• Exercise: Starting at the line with "Task: Click the blue right arrow icon", repeat every line exactly until the records end, including the last one.

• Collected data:

______________________________

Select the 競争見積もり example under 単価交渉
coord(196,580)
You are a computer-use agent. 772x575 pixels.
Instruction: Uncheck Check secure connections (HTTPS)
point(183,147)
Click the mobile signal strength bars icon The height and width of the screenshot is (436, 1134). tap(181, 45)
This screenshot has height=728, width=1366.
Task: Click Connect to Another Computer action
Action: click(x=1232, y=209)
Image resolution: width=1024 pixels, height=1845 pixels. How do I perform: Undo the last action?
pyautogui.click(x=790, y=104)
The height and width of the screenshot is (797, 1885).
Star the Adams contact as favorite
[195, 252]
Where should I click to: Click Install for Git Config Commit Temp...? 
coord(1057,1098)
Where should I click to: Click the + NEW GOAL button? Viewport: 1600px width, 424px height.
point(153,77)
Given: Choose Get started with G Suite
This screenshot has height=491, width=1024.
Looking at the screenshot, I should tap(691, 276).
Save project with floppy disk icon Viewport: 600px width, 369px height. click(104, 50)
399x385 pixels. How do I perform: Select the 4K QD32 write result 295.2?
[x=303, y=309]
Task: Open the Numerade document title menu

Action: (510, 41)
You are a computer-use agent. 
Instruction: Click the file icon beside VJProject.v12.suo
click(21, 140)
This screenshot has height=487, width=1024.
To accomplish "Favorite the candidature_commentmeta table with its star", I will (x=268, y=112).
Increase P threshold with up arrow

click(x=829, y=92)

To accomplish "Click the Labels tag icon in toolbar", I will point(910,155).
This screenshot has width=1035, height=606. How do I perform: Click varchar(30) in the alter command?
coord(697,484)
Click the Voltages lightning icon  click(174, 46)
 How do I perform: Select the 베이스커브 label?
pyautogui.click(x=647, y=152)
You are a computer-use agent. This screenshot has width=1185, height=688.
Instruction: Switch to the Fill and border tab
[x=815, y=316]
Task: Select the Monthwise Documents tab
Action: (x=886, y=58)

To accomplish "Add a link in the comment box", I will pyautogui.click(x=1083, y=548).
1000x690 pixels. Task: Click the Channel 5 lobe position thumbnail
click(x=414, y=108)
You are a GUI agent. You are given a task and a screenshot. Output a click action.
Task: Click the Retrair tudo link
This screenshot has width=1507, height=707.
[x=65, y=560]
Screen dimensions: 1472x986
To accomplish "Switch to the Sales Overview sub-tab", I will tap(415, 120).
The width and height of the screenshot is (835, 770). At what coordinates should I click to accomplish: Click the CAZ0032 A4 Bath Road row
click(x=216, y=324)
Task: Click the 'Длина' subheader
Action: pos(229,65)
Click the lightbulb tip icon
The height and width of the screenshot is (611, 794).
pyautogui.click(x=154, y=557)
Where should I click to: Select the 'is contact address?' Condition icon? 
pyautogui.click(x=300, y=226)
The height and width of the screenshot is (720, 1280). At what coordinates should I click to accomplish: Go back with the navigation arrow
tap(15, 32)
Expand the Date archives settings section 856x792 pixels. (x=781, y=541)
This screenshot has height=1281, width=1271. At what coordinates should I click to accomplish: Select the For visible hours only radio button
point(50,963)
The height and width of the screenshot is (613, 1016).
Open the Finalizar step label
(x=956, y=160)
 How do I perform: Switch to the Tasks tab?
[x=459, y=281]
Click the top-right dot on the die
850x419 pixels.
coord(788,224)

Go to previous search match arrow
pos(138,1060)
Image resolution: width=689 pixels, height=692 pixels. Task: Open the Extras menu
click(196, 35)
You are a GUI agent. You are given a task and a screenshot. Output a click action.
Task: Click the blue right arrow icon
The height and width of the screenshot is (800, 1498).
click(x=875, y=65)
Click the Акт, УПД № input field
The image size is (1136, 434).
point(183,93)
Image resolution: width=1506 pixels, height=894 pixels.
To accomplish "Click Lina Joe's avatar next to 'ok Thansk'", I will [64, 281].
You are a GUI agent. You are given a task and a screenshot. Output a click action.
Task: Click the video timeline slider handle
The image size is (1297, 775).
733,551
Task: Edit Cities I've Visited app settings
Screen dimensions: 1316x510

______________________________

• Reply to the exercise:
Task: Click the blue right arrow icon
The height and width of the screenshot is (800, 1498).
click(x=875, y=65)
Click the Акт, УПД № input field
The image size is (1136, 434).
point(183,93)
Image resolution: width=1506 pixels, height=894 pixels.
To accomplish "Click Lina Joe's avatar next to 'ok Thansk'", I will [64, 281].
You are a GUI agent. You are given a task and a screenshot. Output a click action.
Task: Click the video timeline slider handle
The image size is (1297, 775).
733,551
Task: Edit Cities I've Visited app settings
Screen dimensions: 1316x510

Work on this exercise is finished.